I wouldn’t tell Christopher Hitchens that now is the time to get right with the Lord, or to pray or read the Bible. I wouldn’t try and convince him of the resurrection. I would only ask him to entertain the notion that love — the love he has for his life, his wife and his children, the love his readers have for him and the love that the doctors and nurses are showing him — is a real thing whose origins are worth exploring without glibness (sorry, saying “love for your fellow mammals” doesn’t require religion, as Hitchens did once, doesn’t cut it). It also can be done without Christophobia. I know that my discovery that I had cancer focused my mind on discovering the true nature of things, and I’m not talking about wishful thinking.

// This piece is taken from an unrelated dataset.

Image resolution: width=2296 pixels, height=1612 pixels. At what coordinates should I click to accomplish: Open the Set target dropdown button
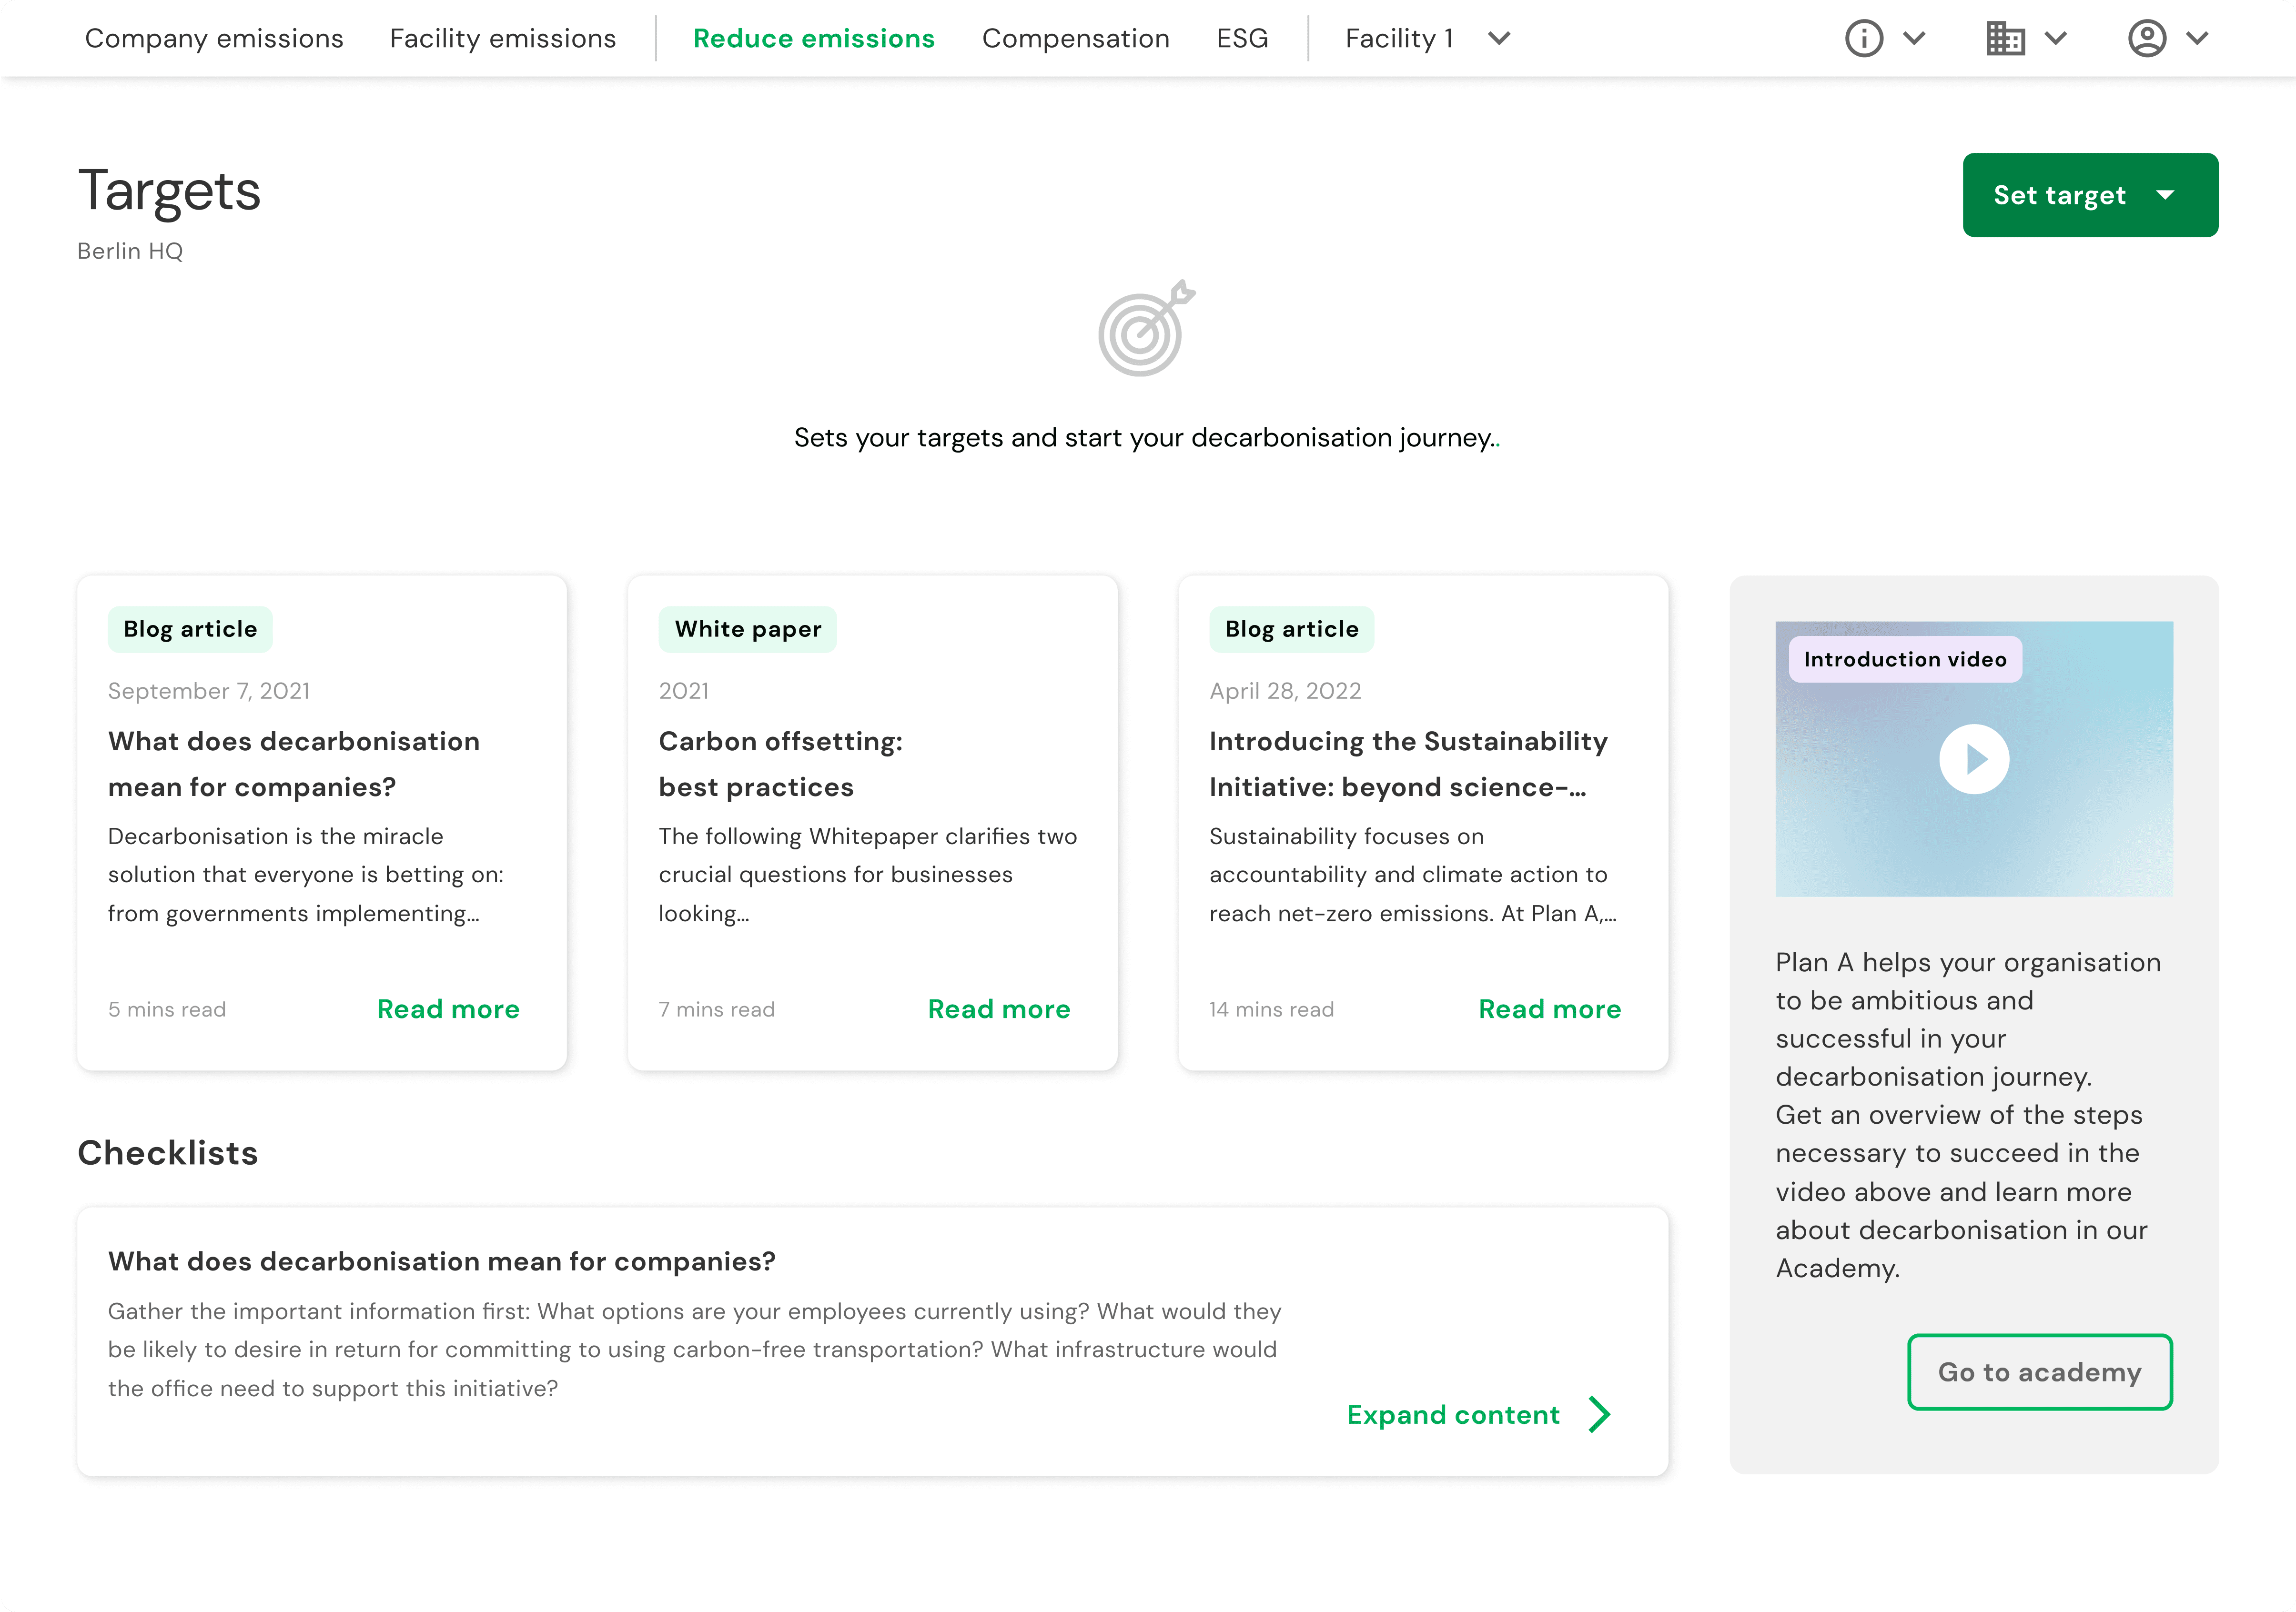point(2089,195)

Ironically, there is a kind of symmetry between Hitchens and his declared enemy, Mother Teresa, whom Hitchens wrote a nasty book about and called a fanatic and a fraud (yawn). In her 2009 book “Come Be My Light,” published posthumously (Mother Teresa died in 1997), Mother Teresa writes of long periods, indeed years, of “darkness” and suffering, during which she felt that God wasn’t there. After the book was published, Hitchens went on TV to gloat. Even Mother Teresa didn’t believe it! In fact, Mother Teresa was going through what many saints do, a dark night of the soul. Such things can make us doubt God, and that is anything but an unholy thing. As Chesterton noted, Christianity is the only religion that allows God to be an atheist (“Why have you forsaken me?”). Perhaps Hitchens is going through something similar. And as Mother Teresa’s pain made her doubt her God, in second-guessing Nietzsche, Hitchens may be doubting his.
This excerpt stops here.